Why 'general knowledge' can be a misleading term.

We have all seen books and articles giving lists of things that we ‘must’ do in order to have a fulfilled life. Some of these are genuinely valuable when they give sensible health and lifestyle advice. However, the worth of some lists is debatable, to say the least. For example, a British newspaper recently gave its readers what it promised were ‘the only ten squash recipes you’ll ever need’. Personally, I think that’s ten recipes too many as I loathe squash. However, are there really people out there for whom it’s a matter of major concern whether they are serving guests squash prepared correctly and not (horror of horrors) a heretical eleventh recipe? And what of lists of essential books that you ‘must’ have read before you die? Is it just me, or does everyone find that they have read a third of the list, tried at some point in their lives to read another third and given up after a few pages, and never heard of the rest?

Lists of this kind are inevitably a matter of personal opinion, and also, it must be said, they are often an excuse for the author to show off. I recall a list of ‘must see’ movies that included several that had never been seen outside film festivals and a couple of art house cinemas. Unless you were a movie critic paid to attend these events (as the author of this particular list was) there wasn’t the remotest chance that Joe/Jo Public could ever have seen the movies in question. The author could thus effortlessly stamp their authority over the readers who were doomed to appear ignorant.

This leads to the following question – who has the right to say what is a worthwhile use of our spare time? Are there indeed viable lists of things that a person should have read or seen or done by the time they are a particular age? Obviously, we want our children to grow up with a reasonable general knowledge, simply so that they can understand what is going on in the world, and adults should maintain this. But this immediately begs the question - what constitutes ‘general knowledge’?

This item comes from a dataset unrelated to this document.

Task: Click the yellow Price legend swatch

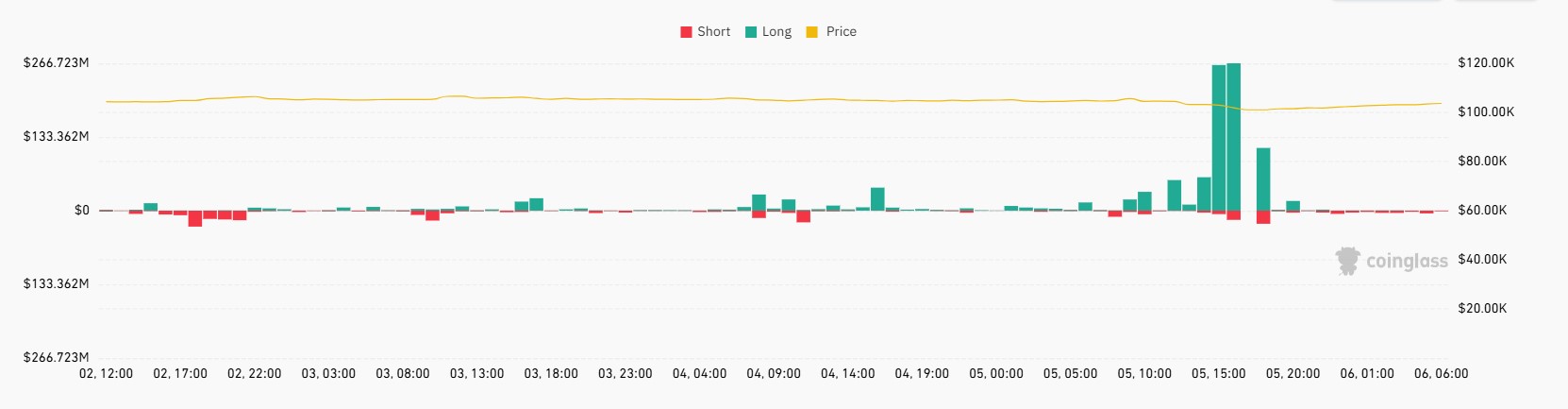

Psychologists have thought they have known the answer to this, because they can produce tests of knowledge. This typically means that when a lot of people take a general knowledge test and their results are plotted on a graph, a bell shaped curve (a.k.a. normal distribution) is produced. Furthermore, performance on the general knowledge test will correlate strongly with the same people’s performance on intelligence tests. Therefore, it is tempting to conclude that it ‘must’ be testing something meaningful. Well, possibly this is true, but it should be borne in mind that the test has been designed to give a normal distribution and correlate well with intelligence tests because when they were choosing the questions to be included in the general knowledge test, the designers deliberately chose questions that would fulfil these requirements. Questions from trial versions of the test that did not give the desired results were excluded. In short, general knowledge is defined as what will give a nice bell shaped curve when enough people are tested.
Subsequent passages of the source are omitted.